Les autorités fiscales israéliennes ont annoncé mercredi avoir inclus deux nouveaux sites dévastés par la vague d’incendie du mois dernier comme ayant été causés par des actes de pyromanie. Suite à cette décision, les victimes sont désormais éligibles à des indemnités de la part de l’État.

« Les autorités fiscales annoncent qu’au regard des nouvelles informations qui nous ont été communiquées par la police israélienne et par les services des sapeurs-pompiers au sujet des incendies de Beit Meir et de Har Halutz, qu’il s’agissait d’actes pyromanes. Ces incidents sont donc considérés comme des dommages pouvant être indemnisés selon les lois des impôts fonciers et des fonds d’indemnisation », selon un communiqué.

Le communiqué souligne que ces deux incendies viennent s’ajouter aux neufs lieux annoncés le mois dernier. Cette liste incluait Haïfa, ville très violemment touchée dans laquelle entre 400 et 530 logements ont été complètement détruits la ville de Zikhron Yaacov ; l’implantation de Tal-El au nord du pays ; Nataf, dans les montagnes de Jérusalem et les implantations de Dolev, Gilon, Talmon, Nirit et Halamish (Neve Tzuf) en Cisjordanie.

« En incluant Beit Meir et Har Halutz, les autorités ont désormais examiné tous les incendies de cette récente vague dont les victimes sont éligibles à indemnisation », poursuit le communiqué.

Les autorités fiscales ont cité des incendies spécifiques, ayant démarré à un instant précis.

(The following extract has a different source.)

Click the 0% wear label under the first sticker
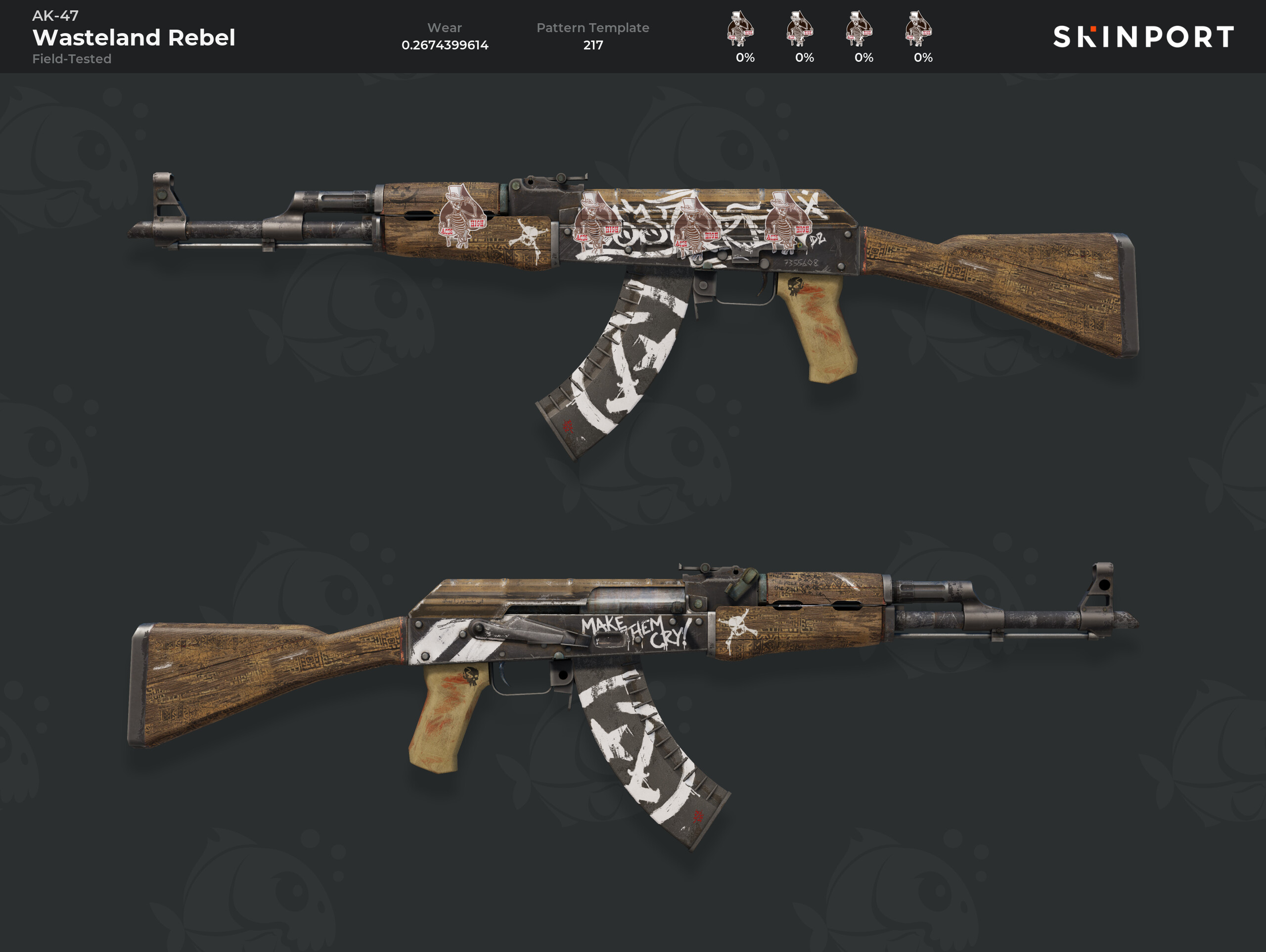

Normalement, les pertes imputables aux feux de forêts ne sont assurées que par des assurances complémentaires, en plus de l’assurance habitation de base, qui couvre les sinistres telles que les catastrophes naturelles et les crash aériens sur des immeubles.

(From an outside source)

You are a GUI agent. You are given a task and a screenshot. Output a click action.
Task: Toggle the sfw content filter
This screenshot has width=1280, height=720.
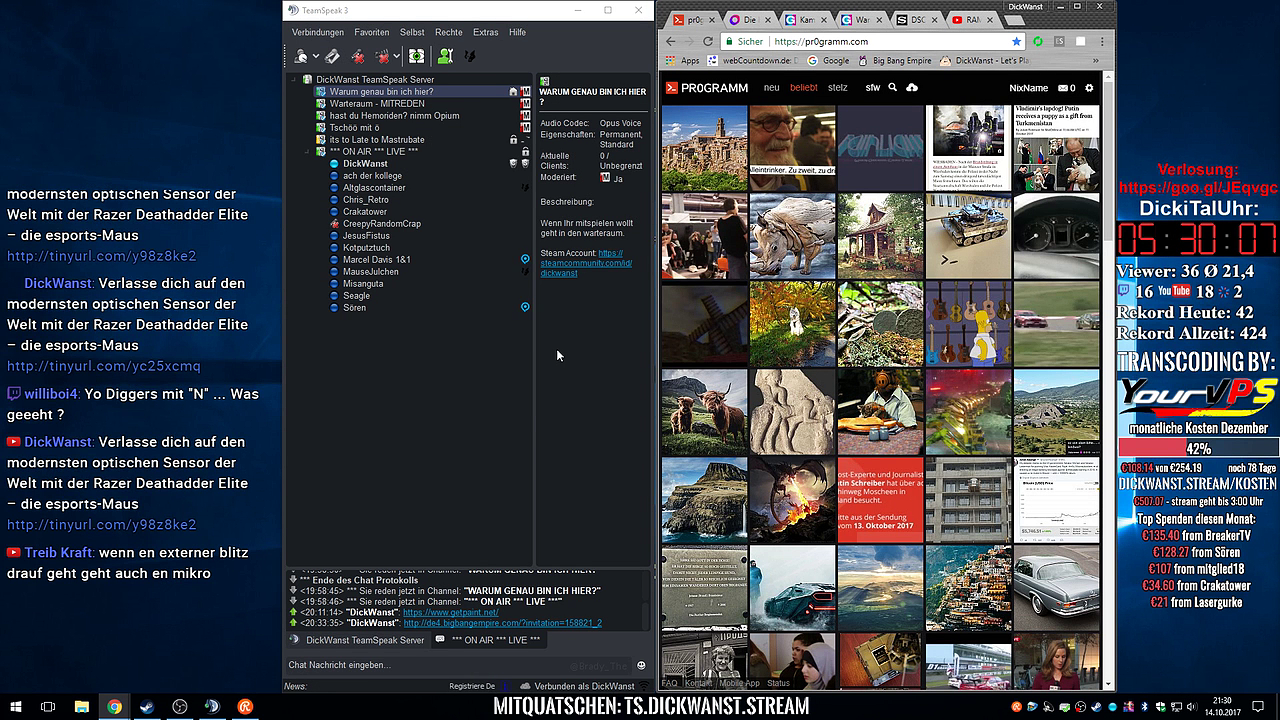coord(872,88)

Le Premier ministre Benjamin Netanyahu s'est rendu dans le village de Beth Meir, dans les collines de Jérusalem, qui a été ravagée dans la nuit du 24 au 25 novembre 2016. (Crédits : Kobi Gideon/GPO)

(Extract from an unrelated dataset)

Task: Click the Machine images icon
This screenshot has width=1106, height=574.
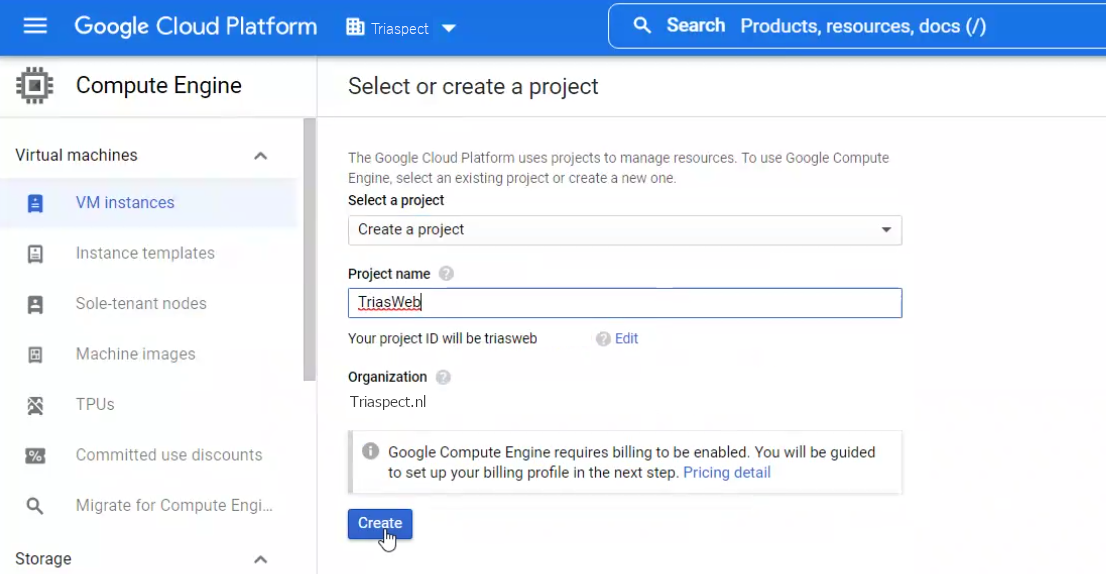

Le Premier ministre Benjamin Netanyahu s’est rendu dans le village de Beth Meir, dans les collines de Jérusalem, qui a été ravagée dans la nuit du 24 au 25 novembre 2016. (Crédits : Kobi Gideon/GPO)

Les pertes financières dues aux incendies dans ces onze localités sont désormais considérées comme des « dommages de guerre », et seront donc couvert par le fonds d’urgence pour les victimes du terrorisme.

Bien que le gouvernement affirme que certains feux ont démarré suite à des actes de négligence, puis renforcés par des pyromanes, les autorités fiscales soutiennent que tous les dommages subis dans les localités mentionnées seront assurés par des indemnités de l’État, qu’il s’agisse d’un incendie volontaire ou non.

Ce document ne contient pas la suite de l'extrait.